3. RESULTS AND DISCUSSION

This paper is intended to help explain the basic concepts underlying GLM, while avoiding some of the technical language that is a hurdle for someone seeing it for the first time.

The example used was on auto severity, but frequency or loss cost response variables work in the same way; we just change the weights $w_{i}$ from claim counts to some exposure base (perhaps policy counts). The example uses categorical “dummy” variables of 0 or 1 in the design matrix, but these can also be changed to continuous variables with no change to the mathematical calculations.

3.1. Key Concepts for Actuaries

Two key concepts in GLM may cause some confusion to actuaries given our background and training.

First, the introduction of the log-link is a possible confusion because an actuary may immediately think of log-linear regression. Actuaries often work with log-linear regression in problems such as estimation of severity inflation trend: the regression analysis starts by taking the logarithm of the historical severity numbers. The GLM log-link is different because we never take the logarithm of the empirical data but are always working with it in its original units. Dollars stay as dollars, and not log(dollars).

Second, actuaries are trained to think in terms of statistical distributions, but GLM is only working with variance functions - even though distribution names are retained as labels. When an actuary sees something labelled “Poisson,” they will assume it only works for discrete distributions. The “Poisson” model in GLM is much more flexible.

In fact, you do not need to know anything about the exponential family of distributions in order to understand GLM.

3.2. Future Research

GLM is a very flexible tool and well-suited for the classification ratemaking application. It is also easier to implement and understand than may appear at first. Many extensions beyond the basic GLM are possible and worth further research. Two items are of special note.

First, this paper has shown how prior information can be included in the model in the form of synthetic data. This method is not yet in widespread use and further research into how the prior information can best improve predictive accuracy is worthwhile.

Second, a key assumption in GLM (as with linear regression) is that all the observed data points are statistically independent. This is unlikely to be true in reality, but the assumption is used when estimating significance tests on the fitted parameters. If the independence assumption does not hold, then we may reach incorrect conclusions on which rating variables to keep in the model. Correlation may be imposed by the analyst in trending and developing historical data. It could also come from external sources; the recent covid pandemic and subsequent supply-chain-related inflation spike provide a dramatic example of external factors. More research would be helpful into how to reflect this uncertainty and correlation into the standard errors.

4. CONCLUSIONS

GLM is a very powerful tool, especially as the “log-link” allows us to fit models with strictly positive expected values. The GLM allows us to do this without transforming the original data, so that the fitted model will always balance to the original data under specified weights.

Most important for the pricing actuary is that a GLM can be viewed as a weighted average model, where the weighted average of the fitted model balances to the weighted average of the actual data. The “actual” data is often adjusted for trend and development. This means that the priority should be getting the trend and development correct.

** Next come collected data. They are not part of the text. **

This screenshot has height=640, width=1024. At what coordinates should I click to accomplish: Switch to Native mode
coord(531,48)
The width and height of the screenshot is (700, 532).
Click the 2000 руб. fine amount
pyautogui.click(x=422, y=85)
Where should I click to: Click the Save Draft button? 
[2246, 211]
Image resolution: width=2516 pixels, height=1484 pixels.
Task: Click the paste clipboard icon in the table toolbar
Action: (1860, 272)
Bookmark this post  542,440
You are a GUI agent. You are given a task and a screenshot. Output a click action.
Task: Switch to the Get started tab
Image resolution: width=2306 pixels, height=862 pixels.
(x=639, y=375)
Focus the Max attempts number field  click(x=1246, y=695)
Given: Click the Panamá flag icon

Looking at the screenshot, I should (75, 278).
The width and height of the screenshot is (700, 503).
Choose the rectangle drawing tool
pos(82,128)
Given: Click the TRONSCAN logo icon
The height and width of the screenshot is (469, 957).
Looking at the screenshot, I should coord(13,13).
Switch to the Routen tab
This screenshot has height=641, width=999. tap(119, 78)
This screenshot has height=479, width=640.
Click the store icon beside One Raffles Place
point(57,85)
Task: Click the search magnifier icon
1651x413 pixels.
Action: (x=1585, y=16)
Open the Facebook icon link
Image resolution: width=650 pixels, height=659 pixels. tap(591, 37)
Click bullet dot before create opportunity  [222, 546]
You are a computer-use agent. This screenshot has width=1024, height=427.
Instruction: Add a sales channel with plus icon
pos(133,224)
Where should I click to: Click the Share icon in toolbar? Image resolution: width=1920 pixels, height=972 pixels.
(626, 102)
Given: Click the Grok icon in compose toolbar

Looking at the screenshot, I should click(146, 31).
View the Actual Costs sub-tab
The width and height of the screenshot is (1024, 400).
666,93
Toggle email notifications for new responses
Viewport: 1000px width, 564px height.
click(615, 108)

Recognizing the importance of the estimating equations as weighted averages also leads to a natural method for incorporating prior information.

Acknowledgment

The author gratefully acknowledges the helpful comments from Yun Bai, Le (Louis) Deng, Lulu (Lawrence) Ji, Clifton Lancaster, Ulrich Riegel, Ira Robbin, Bradley Sevcik, and Janet Wesner in early drafts of this paper. All errors in the paper are solely the responsibility of the author.

Abbreviations used in the paper

GLM, generalized linear model	IRLS, iteratively reweighted least squares
MLE, maximum likelihood estimation	QLL, quasi-likelihood

Biography of the Author

David R Clark, FCAS is a senior actuary with Munich Re America Services, working in the Pricing and Underwriting area. He is a frequent contributor to CAS seminars and call paper programs.